# Your objective
In the listing below, find the line that contains "Click the 175" and the line that contains "Given: Focus the Downsampling factor input". Quote both and every line between them, exactly, and nothing more.

- Opening Delimiter -

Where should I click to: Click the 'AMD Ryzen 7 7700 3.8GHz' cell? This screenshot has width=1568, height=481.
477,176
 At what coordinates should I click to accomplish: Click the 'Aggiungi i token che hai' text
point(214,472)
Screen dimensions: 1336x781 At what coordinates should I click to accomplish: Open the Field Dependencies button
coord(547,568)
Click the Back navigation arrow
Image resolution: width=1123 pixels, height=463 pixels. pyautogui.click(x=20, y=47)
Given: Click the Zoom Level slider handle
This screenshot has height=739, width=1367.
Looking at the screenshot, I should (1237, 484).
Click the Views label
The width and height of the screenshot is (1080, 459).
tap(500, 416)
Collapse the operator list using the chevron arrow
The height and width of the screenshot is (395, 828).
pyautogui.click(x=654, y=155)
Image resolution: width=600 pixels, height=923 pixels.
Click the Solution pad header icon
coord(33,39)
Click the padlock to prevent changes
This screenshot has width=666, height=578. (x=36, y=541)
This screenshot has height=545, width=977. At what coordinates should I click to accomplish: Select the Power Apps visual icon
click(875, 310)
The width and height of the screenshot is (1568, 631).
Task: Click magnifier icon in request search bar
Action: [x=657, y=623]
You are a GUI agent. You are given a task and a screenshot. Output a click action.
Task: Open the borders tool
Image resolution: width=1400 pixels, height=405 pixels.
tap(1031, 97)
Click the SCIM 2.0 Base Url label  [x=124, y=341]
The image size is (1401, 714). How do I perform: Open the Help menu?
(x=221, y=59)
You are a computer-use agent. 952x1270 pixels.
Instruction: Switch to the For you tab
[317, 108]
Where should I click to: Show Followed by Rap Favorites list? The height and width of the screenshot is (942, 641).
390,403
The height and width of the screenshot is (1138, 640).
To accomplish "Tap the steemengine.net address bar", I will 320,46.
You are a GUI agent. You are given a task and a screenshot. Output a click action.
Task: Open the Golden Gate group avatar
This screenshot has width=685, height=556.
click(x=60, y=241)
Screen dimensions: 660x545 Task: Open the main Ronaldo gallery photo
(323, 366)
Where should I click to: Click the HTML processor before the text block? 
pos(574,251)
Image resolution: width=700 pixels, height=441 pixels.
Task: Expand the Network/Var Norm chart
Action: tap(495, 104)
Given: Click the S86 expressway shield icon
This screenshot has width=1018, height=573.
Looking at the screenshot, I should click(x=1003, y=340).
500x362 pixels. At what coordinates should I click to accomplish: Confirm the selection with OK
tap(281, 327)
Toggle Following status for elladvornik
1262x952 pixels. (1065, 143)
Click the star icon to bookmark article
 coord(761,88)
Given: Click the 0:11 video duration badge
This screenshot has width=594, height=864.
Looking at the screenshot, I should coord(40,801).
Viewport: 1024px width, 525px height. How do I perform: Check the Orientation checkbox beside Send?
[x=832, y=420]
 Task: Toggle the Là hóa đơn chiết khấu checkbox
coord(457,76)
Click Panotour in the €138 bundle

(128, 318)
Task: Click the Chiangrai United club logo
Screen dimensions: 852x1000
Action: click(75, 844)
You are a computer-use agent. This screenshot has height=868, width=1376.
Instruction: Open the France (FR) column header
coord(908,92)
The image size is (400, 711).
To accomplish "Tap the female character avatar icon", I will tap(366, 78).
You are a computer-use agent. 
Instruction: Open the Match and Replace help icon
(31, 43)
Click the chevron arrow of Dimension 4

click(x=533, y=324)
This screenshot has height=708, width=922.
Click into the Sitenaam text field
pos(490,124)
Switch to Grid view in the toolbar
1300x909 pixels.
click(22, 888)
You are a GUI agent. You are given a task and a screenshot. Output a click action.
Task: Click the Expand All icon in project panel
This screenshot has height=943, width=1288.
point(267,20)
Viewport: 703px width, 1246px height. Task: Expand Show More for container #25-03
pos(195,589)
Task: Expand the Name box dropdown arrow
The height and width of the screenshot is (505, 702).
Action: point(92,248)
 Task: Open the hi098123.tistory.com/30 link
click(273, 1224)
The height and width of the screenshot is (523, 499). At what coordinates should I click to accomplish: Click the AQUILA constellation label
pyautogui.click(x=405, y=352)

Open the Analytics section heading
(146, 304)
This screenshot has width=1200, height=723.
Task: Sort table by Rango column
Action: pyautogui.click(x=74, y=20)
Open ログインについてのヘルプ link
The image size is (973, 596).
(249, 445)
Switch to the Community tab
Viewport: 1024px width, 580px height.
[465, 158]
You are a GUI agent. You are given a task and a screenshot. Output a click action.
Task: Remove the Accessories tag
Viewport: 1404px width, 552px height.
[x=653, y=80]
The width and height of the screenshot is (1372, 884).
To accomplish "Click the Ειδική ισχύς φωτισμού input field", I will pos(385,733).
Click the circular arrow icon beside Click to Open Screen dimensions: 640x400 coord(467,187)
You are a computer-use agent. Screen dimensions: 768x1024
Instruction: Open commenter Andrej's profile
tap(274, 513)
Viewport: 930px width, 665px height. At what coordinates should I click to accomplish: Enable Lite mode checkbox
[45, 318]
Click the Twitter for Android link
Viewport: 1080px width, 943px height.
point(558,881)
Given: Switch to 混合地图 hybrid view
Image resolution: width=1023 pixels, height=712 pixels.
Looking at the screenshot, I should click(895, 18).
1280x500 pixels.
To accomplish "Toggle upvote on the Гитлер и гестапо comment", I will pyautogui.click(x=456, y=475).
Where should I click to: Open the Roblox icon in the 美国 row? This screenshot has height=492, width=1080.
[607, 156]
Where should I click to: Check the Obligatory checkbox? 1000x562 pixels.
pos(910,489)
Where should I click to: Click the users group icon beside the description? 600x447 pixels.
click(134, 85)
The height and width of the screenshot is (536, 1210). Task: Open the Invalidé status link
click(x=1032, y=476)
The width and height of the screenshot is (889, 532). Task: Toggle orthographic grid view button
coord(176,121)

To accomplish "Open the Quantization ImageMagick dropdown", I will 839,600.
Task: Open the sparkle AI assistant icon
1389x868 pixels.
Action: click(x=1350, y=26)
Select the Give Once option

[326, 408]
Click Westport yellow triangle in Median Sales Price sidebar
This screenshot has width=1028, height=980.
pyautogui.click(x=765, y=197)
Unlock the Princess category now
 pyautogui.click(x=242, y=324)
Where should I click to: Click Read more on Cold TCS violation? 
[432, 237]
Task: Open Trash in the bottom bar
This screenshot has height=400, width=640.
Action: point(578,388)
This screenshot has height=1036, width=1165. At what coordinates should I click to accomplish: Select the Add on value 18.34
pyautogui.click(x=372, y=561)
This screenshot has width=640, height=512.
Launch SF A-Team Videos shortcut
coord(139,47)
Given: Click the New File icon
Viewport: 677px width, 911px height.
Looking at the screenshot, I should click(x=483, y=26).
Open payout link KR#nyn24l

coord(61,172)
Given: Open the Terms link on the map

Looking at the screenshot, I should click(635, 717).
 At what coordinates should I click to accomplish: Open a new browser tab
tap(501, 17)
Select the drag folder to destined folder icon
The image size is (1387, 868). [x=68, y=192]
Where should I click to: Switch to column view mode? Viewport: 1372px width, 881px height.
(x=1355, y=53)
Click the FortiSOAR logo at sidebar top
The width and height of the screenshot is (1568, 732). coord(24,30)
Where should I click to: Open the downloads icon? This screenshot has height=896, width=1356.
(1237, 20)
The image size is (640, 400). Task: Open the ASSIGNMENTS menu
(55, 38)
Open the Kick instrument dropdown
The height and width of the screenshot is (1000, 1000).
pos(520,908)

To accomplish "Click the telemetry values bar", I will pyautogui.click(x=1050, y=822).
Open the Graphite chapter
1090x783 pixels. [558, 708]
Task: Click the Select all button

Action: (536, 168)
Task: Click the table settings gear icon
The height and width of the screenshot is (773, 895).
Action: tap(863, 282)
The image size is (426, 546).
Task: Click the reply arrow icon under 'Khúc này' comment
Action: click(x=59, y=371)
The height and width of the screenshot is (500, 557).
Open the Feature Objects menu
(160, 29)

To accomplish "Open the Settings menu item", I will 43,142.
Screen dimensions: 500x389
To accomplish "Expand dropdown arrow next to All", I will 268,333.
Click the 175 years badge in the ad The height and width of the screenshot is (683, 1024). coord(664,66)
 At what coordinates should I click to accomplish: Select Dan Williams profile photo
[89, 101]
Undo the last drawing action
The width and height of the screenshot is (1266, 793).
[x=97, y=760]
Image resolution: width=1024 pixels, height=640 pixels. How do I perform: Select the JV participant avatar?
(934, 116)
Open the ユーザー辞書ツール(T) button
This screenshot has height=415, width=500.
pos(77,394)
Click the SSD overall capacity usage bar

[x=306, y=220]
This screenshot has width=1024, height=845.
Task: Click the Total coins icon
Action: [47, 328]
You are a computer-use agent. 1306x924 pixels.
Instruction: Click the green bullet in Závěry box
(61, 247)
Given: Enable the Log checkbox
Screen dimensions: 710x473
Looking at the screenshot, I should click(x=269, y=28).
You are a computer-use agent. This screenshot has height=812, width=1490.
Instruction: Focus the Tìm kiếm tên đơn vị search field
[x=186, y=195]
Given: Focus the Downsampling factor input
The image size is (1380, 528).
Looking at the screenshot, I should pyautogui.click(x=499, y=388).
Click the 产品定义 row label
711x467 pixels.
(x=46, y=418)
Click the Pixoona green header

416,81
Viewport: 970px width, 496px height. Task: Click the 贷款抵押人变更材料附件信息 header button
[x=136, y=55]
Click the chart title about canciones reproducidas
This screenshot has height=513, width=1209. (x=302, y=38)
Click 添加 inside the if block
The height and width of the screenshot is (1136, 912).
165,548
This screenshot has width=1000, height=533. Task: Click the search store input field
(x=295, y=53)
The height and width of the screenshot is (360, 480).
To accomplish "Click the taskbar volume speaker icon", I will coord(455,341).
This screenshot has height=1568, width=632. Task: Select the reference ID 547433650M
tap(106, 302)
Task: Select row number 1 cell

- Closing Delimiter -

# Written answer
Click the 175 years badge in the ad The height and width of the screenshot is (683, 1024). coord(664,66)
 At what coordinates should I click to accomplish: Select Dan Williams profile photo
[89, 101]
Undo the last drawing action
The width and height of the screenshot is (1266, 793).
[x=97, y=760]
Image resolution: width=1024 pixels, height=640 pixels. How do I perform: Select the JV participant avatar?
(934, 116)
Open the ユーザー辞書ツール(T) button
This screenshot has height=415, width=500.
pos(77,394)
Click the SSD overall capacity usage bar

[x=306, y=220]
This screenshot has width=1024, height=845.
Task: Click the Total coins icon
Action: [47, 328]
You are a computer-use agent. 1306x924 pixels.
Instruction: Click the green bullet in Závěry box
(61, 247)
Given: Enable the Log checkbox
Screen dimensions: 710x473
Looking at the screenshot, I should click(x=269, y=28).
You are a computer-use agent. This screenshot has height=812, width=1490.
Instruction: Focus the Tìm kiếm tên đơn vị search field
[x=186, y=195]
Given: Focus the Downsampling factor input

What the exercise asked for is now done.